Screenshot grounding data
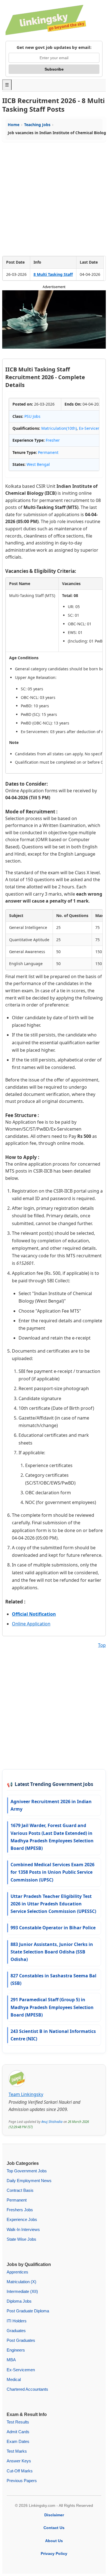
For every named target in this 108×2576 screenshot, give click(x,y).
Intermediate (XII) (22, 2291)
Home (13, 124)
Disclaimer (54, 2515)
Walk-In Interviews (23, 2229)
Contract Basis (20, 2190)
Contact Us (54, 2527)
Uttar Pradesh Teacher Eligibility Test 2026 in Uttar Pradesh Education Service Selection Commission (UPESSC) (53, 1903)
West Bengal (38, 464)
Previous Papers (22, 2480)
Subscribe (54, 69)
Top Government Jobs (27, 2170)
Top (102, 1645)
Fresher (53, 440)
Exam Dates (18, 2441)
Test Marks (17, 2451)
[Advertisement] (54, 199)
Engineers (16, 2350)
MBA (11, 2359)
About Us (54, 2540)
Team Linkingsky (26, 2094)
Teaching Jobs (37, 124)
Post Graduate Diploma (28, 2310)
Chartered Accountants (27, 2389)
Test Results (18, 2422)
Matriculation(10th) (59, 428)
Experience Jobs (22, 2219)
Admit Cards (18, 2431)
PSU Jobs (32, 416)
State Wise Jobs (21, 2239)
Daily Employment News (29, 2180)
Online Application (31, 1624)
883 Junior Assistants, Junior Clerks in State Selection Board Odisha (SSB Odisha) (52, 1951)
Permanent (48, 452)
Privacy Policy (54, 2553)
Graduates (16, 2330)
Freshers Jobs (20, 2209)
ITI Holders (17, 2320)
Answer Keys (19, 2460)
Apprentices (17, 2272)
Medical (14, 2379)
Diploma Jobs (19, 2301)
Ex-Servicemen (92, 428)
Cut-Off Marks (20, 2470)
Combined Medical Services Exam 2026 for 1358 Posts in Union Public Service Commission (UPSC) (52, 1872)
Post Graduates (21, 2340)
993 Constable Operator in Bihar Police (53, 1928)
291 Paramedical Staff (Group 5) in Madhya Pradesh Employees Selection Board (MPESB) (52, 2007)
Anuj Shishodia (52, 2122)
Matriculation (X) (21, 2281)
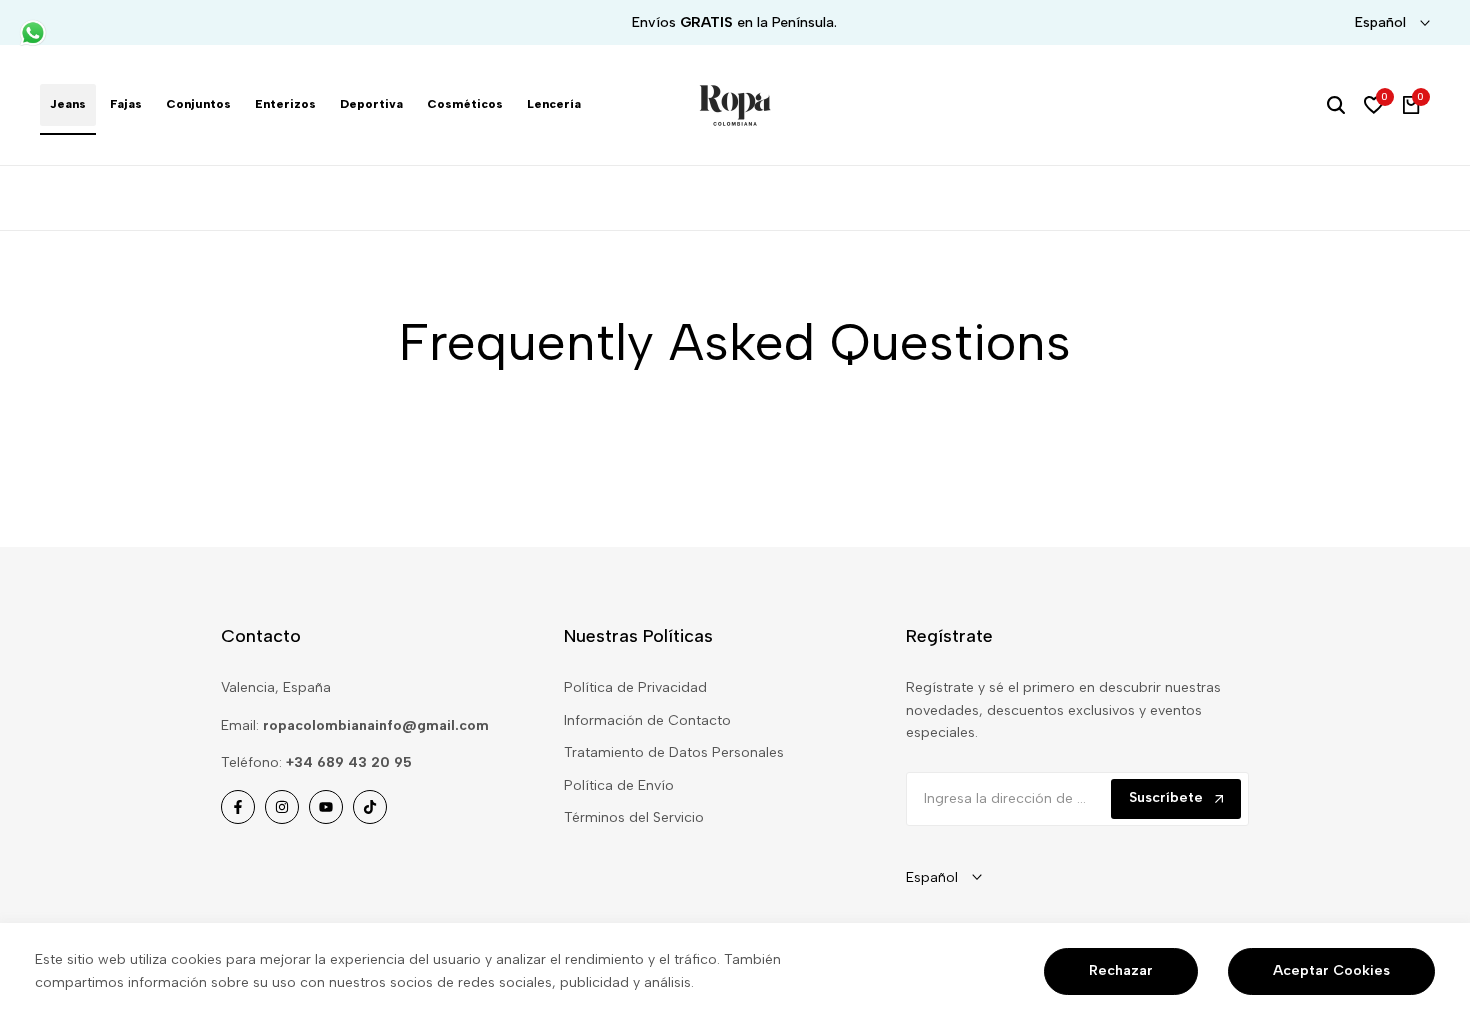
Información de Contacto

REQUIREMENT: Exact repeat, pictures omitted: give every line from the top of the records down to and including the line with "Privacy Policy (54, 2553)".

TASK ANSWER:
For every named target in this 108×2576 screenshot, give click(x,y).
Intermediate (XII) (22, 2291)
Home (13, 124)
Disclaimer (54, 2515)
Walk-In Interviews (23, 2229)
Contract Basis (20, 2190)
Contact Us (54, 2527)
Uttar Pradesh Teacher Eligibility Test 2026 in Uttar Pradesh Education Service Selection Commission (UPESSC) (53, 1903)
West Bengal (38, 464)
Previous Papers (22, 2480)
Subscribe (54, 69)
Top Government Jobs (27, 2170)
Top (102, 1645)
Fresher (53, 440)
Exam Dates (18, 2441)
Test Marks (17, 2451)
[Advertisement] (54, 199)
Engineers (16, 2350)
MBA (11, 2359)
About Us (54, 2540)
Team Linkingsky (26, 2094)
Teaching Jobs (37, 124)
Post Graduate Diploma (28, 2310)
Chartered Accountants (27, 2389)
Test Results (18, 2422)
Matriculation(10th) (59, 428)
Experience Jobs (22, 2219)
Admit Cards (18, 2431)
PSU Jobs (32, 416)
State Wise Jobs (21, 2239)
Daily Employment News (29, 2180)
Online Application (31, 1624)
883 Junior Assistants, Junior Clerks in State Selection Board Odisha (SSB Odisha) (52, 1951)
Permanent (48, 452)
Privacy Policy (54, 2553)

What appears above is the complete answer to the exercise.